Hendrik Saar (pseudonyms Kivilombi Ints and Sulgnokk; March 8, 1893 – 1944) was an Estonian journalist, caricaturist, playwright, and clown.

==Early life==
Saar was born in Laatre parish in the Põhja-Ruhja district of Valmiera County. He was the son of Villem Saar (1850–?) and Ann Saar (née Ilves, 1865–1954).

==Career==
In addition to working as a journalist, cartoonist, playwright, and clown, Saar also performed as a cathedral singer and stage actor. He translated operetta texts and theater jokes, and he staged his own plays. In 1919, together with Gori, he started publishing the humor magazine Sipelgas. He also served as the editor of several other humor magazines in Tallinn—Vana Meie Mats (1919), Meie Mats (1920–1921), Kodanik Mats (1920s), and Naljaleht (1929–1930)—and of the film magazine Kino-Film (1927–1928) and the erotic magazine Nauding (1931). In addition, he published six issues (which were confiscated) of the serialized novel Tallinna saladused (Tallinn Secrets, 1926–1927) and continued from February 1927 with the title Uued Tallinna saladused (New Tallinn Secrets), which was published in 18 issues.

Because Saar was not accepted as an actor in other theaters, he created his miniature theater Illusioon to parody "real art." In 1930, he had a supporting role in the film Kuldämblik (The Golden Spider), in which he played a musician.

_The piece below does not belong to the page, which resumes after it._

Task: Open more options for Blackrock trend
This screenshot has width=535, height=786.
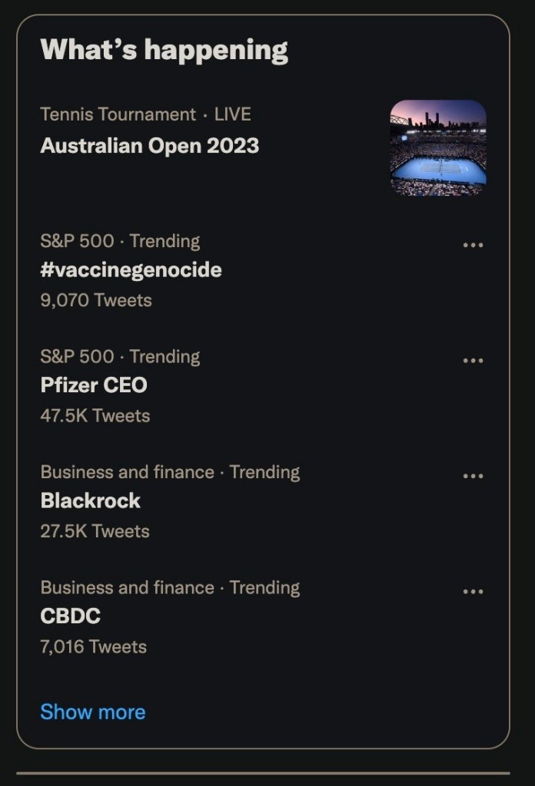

==Arrest and disappearance==
After the outbreak of German–Soviet War in 1941, Saar published a column about Adolf Hitler in the newspaper Sirp ja Vasar. Presumably because of the accompanying cartoons, he was arrested in 1942 by the German occupation authorities. He was last seen cleaning the streets of Tallinn in the spring and summer of 1944 in a labor column of prisoners.

==Works==
- 1918: Nurjaläinud äpardus (Misadventure Averted)
- 1918: Käbid torbiku sees (Cones in a Cone)
- 1918–1924: Punktimehed (Point Men)
- 1919: Ha-ha-ha!
- 1919: Kui kaks nii ühte nägu on... : naljamäng kahes vaatuses (If Two Faces Are the Same...: A Comedy in Two Acts)
- 1921: Otsekohesus (Frankness)
- 1922: Nõialind ja hea poiss Juku (The Witch Bird and the Good Boy Juku)
- 1922: Riigivaras (The Thief of the State)
- 1922: Imesõrmus ja vaene laps Anni (The Miracle Ring and Poor Child Anni)
- 1922: Kolmikliit (The Triple Alliance; illustrations by Gori and verses by Hendrik Saar)
- 1923: Ahvi tütar. Juhtumised maal ja üksikul saarekesel (The Monkey's Daughter. Incidents in the Country and on a Lonely Isle)
- 1923: Paremad kupleed (Better Couplets)
- 1923: Kergats (The Fop)
- 1923: Elli langemine. Jutustus Tallinna elust (The Fall of Elli. A Story about Life in Tallinn)
- 1924: Pöörang (The Revolution)
- 1924: Abielumeeste kavalused (Wives of Husbands)
- 1924: Pleki-Karla kosjakäigud (The Courtships of Pleki-Karla; operetta)
- 1925: Kah kaarditark (Also a Fortune Teller)
- 1925: Kommunistid korteris (Communists in an Apartment)
- 1925: Sangaste Juss (Juss of Sangaste)
- 1925: Viina pärast (After Vodka)
- 1926–1927: Tallinna saladused (Secrets of Tallinn; 1–6, December 1926 – January 1927, confiscated; in February 1927 published under the new title Uued Tallinna saladused, New Secrets of Tallinn)
- 1927: Lõbunaisterahva romaan. Tallinna juhtumisi (A Novel by a Funny Woman. Incidents in Tallinn)
- 1927: Jõulu-album 1927 (Christmas Album 1927; verses by Hendrik Saar)
- 1933: Pruut ja lehm (The Bride and the Cow)
- 1941: "Misajast Hitler on hull?" (Since When Is Hitler Crazy?), Sirp ja Vasar 27 (July 24), page 5

==Family==
Hendrik Saar was married to Roosi Saar (1897–1926), who left him and then committed suicide in Dakar after being imprisoned for murder. Their daughter was the ballet dancer Asta Saar (1920–2000). She was married to the baritone Georg Ots from 1944 to 1964.